== Input data

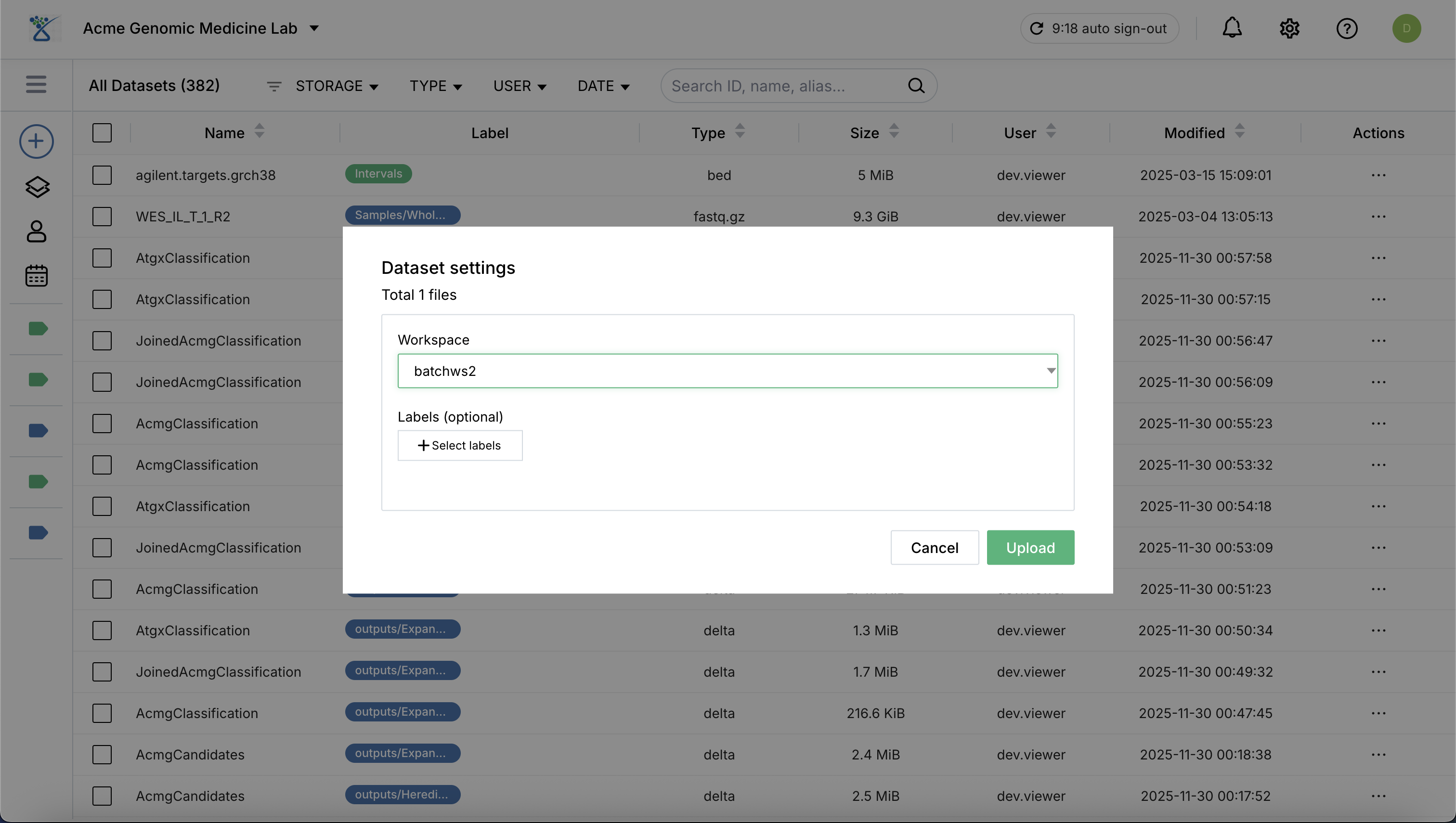Open the notifications bell icon
This screenshot has height=823, width=1456.
[1232, 28]
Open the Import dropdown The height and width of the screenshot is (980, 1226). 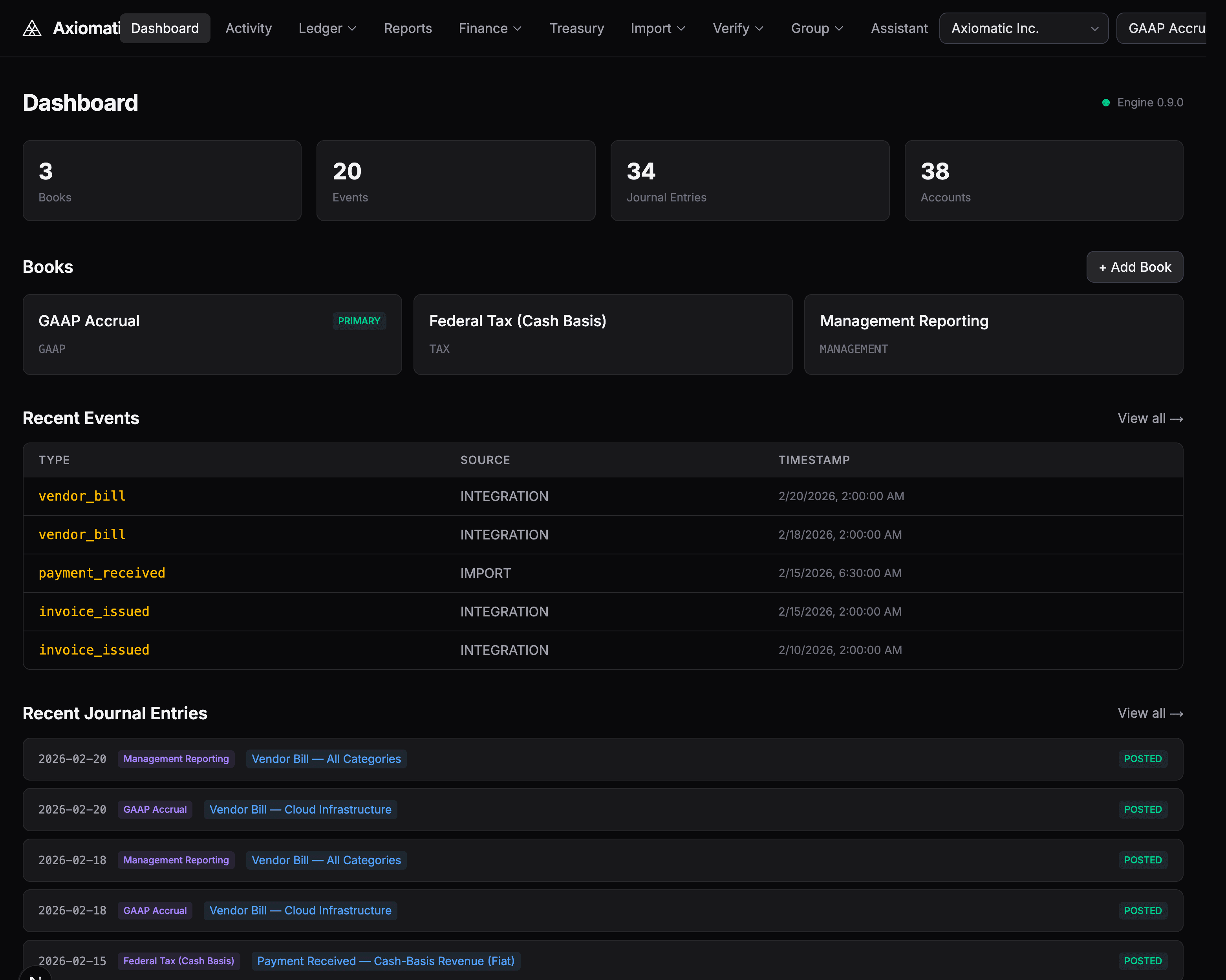(x=657, y=28)
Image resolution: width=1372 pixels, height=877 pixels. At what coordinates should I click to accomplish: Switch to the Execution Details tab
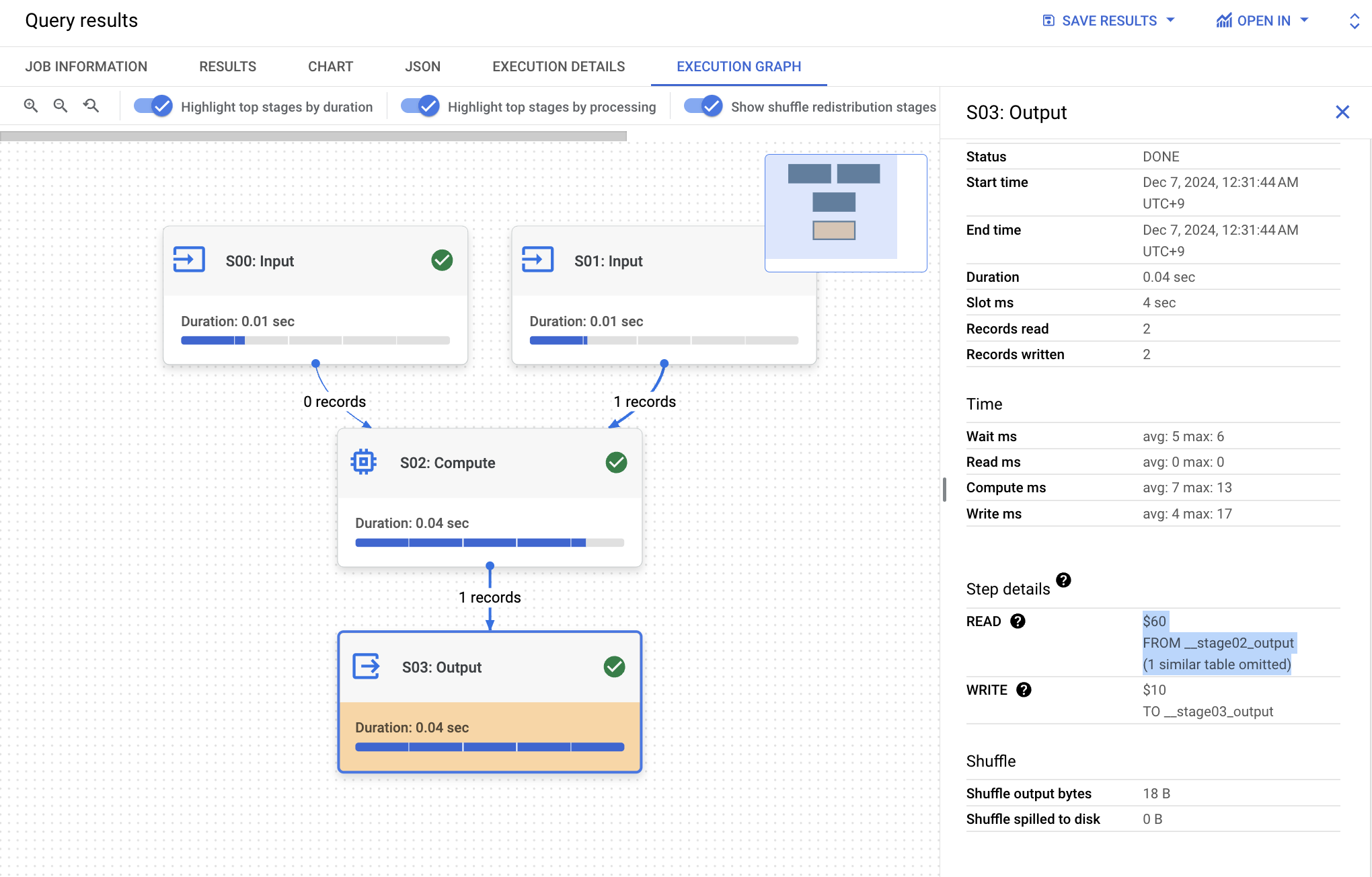558,67
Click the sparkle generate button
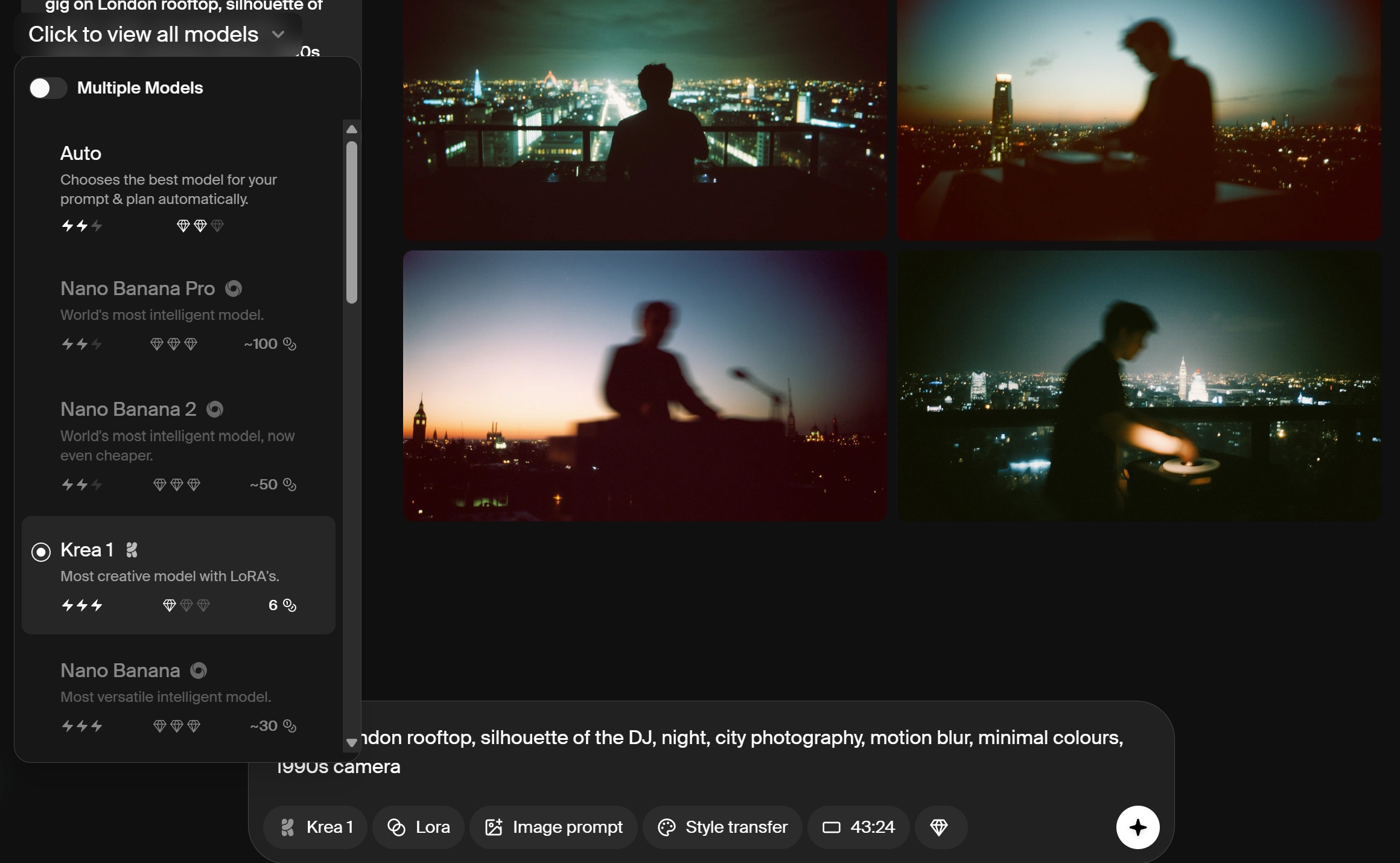This screenshot has width=1400, height=863. coord(1138,827)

====

| Problem to work on |
Would you give again, exactly as written, the lines from the one containing "Image resolution: width=1372" through the end of the records, with no pictures and no other lines?

| Answer section |
Image resolution: width=1372 pixels, height=877 pixels. At what coordinates should I click to accomplish: Switch to the Execution Details tab
558,67
Click the sparkle generate button
This screenshot has width=1400, height=863. coord(1138,827)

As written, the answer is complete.